* **PROBLEM TO WORK ON**
The data below holds a line containing "о. Маврикий (37, 1405)" and a line containing "Начинающим (39, 130)"; please quote exactly those two lines and every line between them, and nothing else.

(Extracted data entries)
______
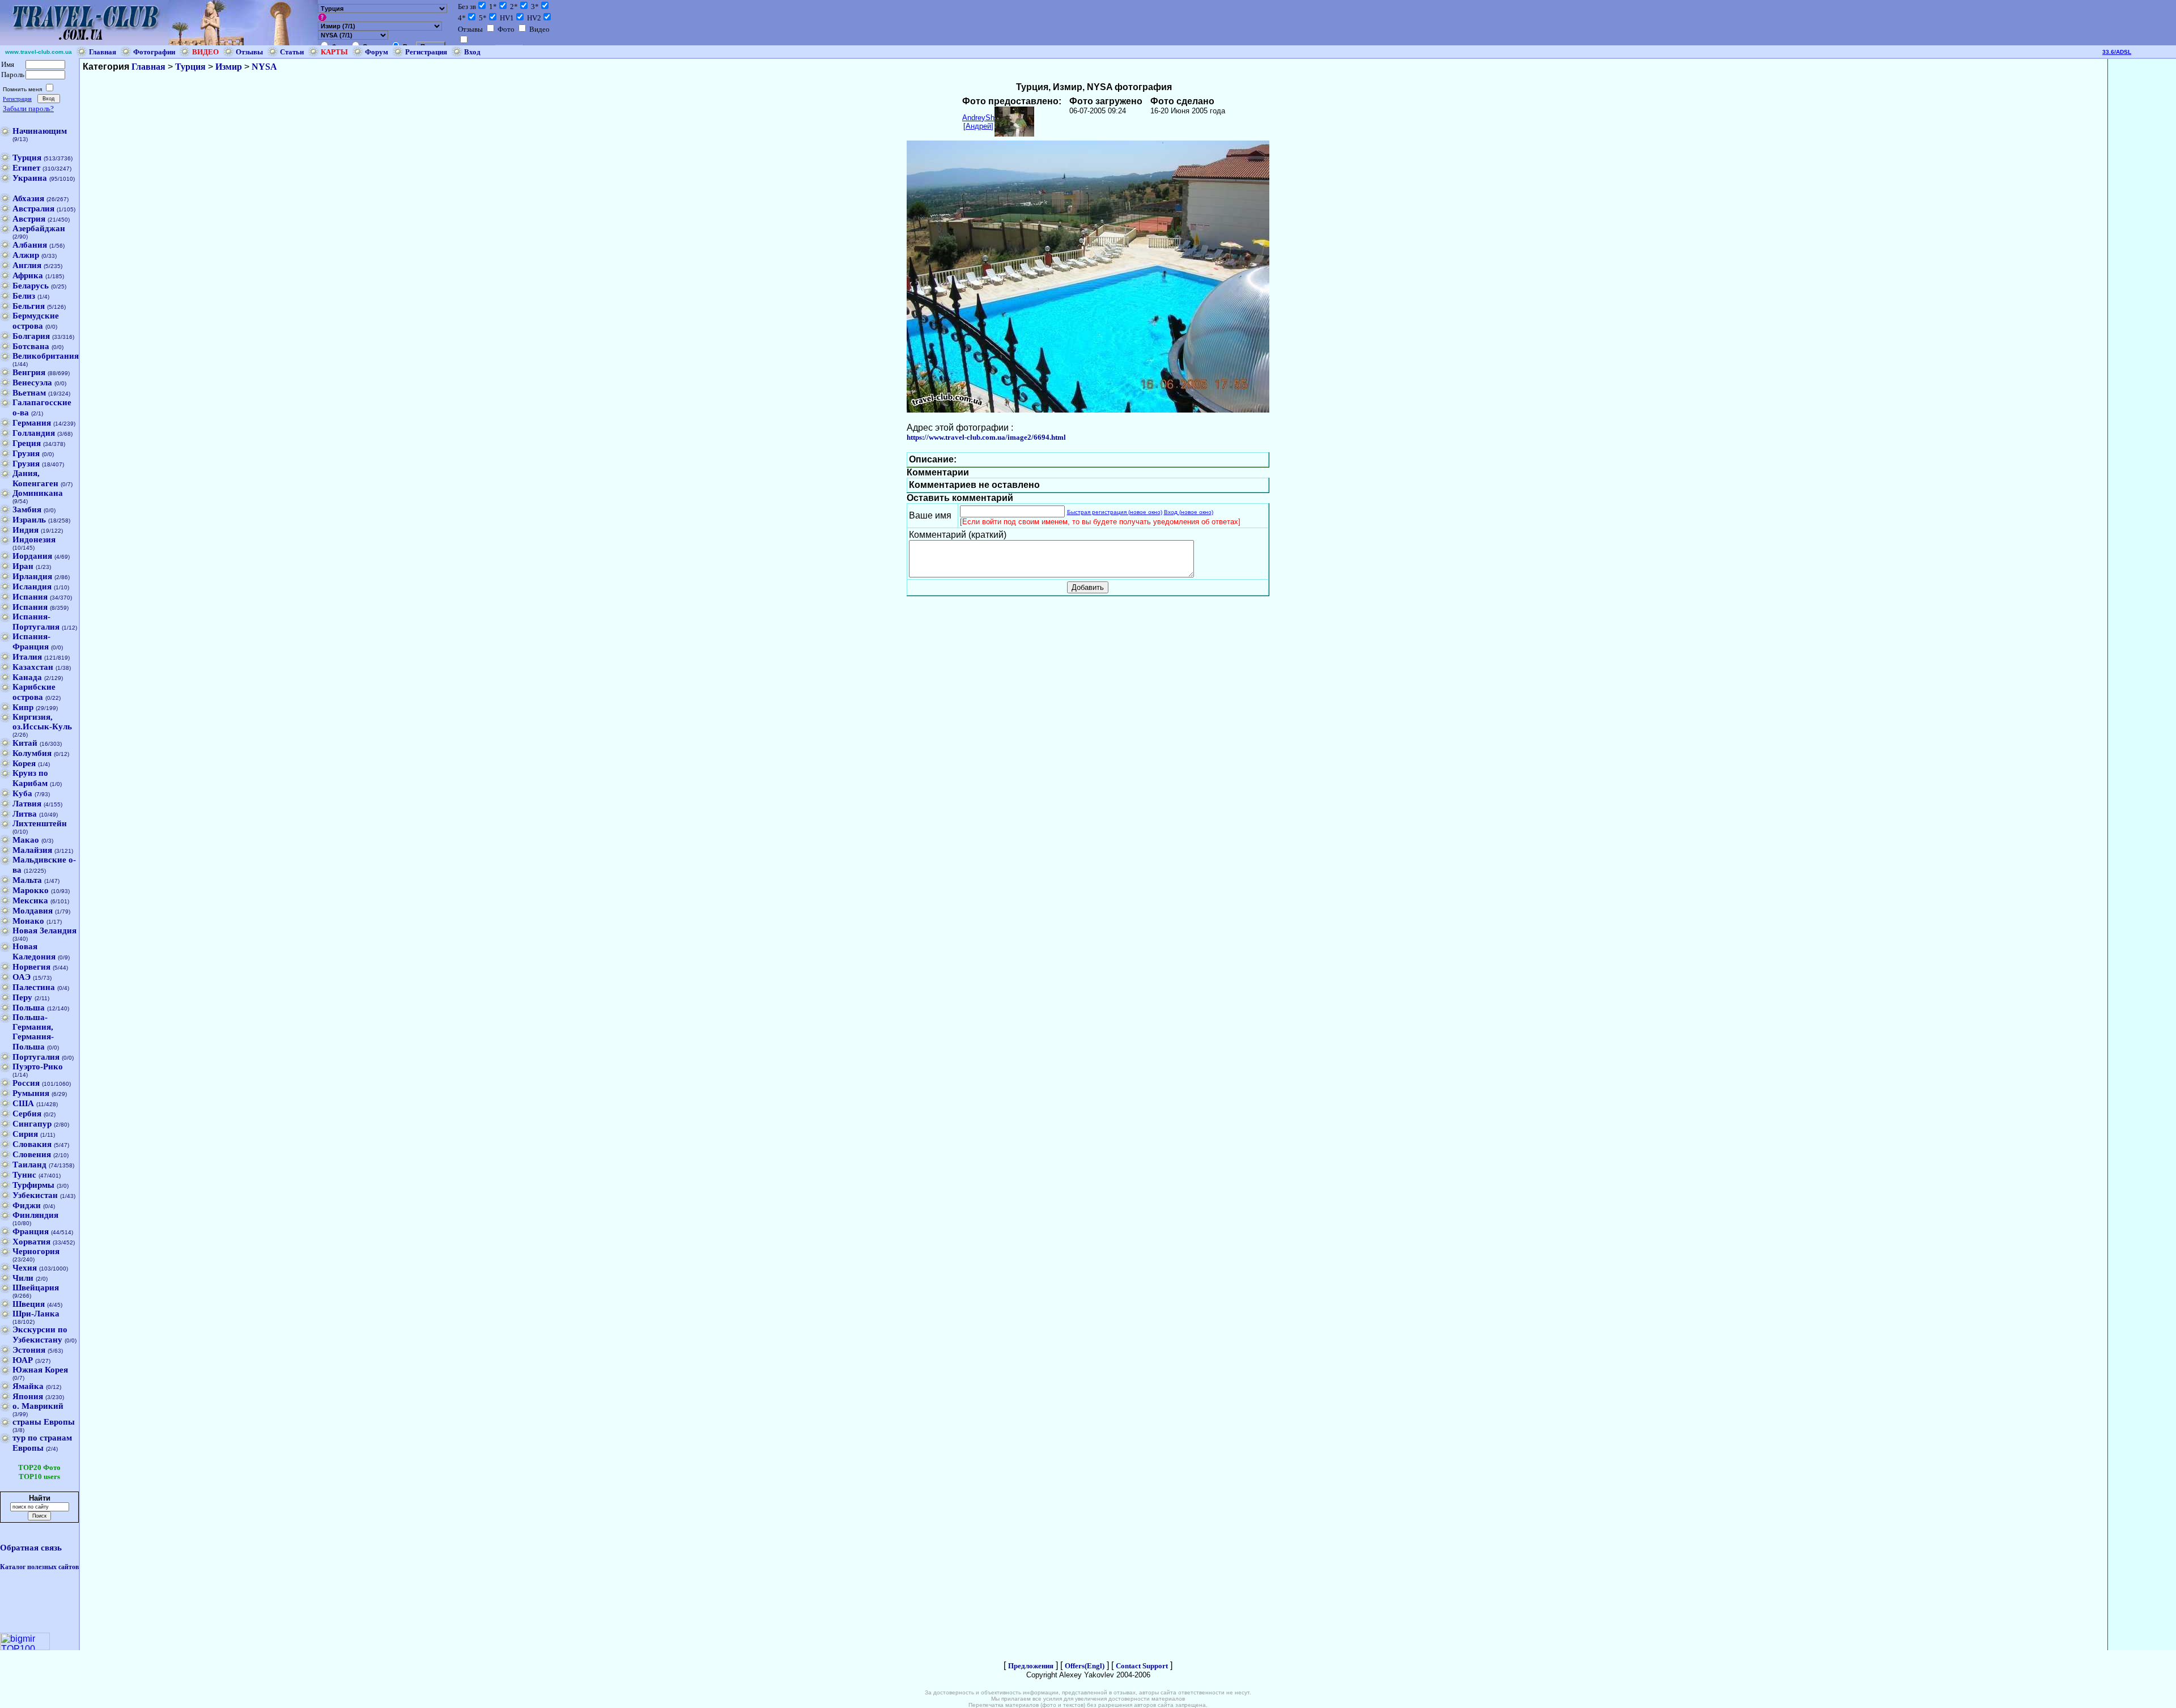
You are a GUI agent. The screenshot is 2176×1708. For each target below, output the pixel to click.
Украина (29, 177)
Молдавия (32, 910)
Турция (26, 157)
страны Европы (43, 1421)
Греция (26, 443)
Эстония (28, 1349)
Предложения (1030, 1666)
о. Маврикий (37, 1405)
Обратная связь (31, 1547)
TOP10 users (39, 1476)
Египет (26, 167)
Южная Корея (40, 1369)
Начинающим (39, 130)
______
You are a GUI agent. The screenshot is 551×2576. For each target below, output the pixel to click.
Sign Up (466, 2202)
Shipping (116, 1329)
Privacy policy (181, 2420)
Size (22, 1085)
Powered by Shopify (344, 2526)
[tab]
______
* **YOUR SOLUTION**
о. Маврикий (37, 1405)
Обратная связь (31, 1547)
TOP10 users (39, 1476)
Египет (26, 167)
Южная Корея (40, 1369)
Начинающим (39, 130)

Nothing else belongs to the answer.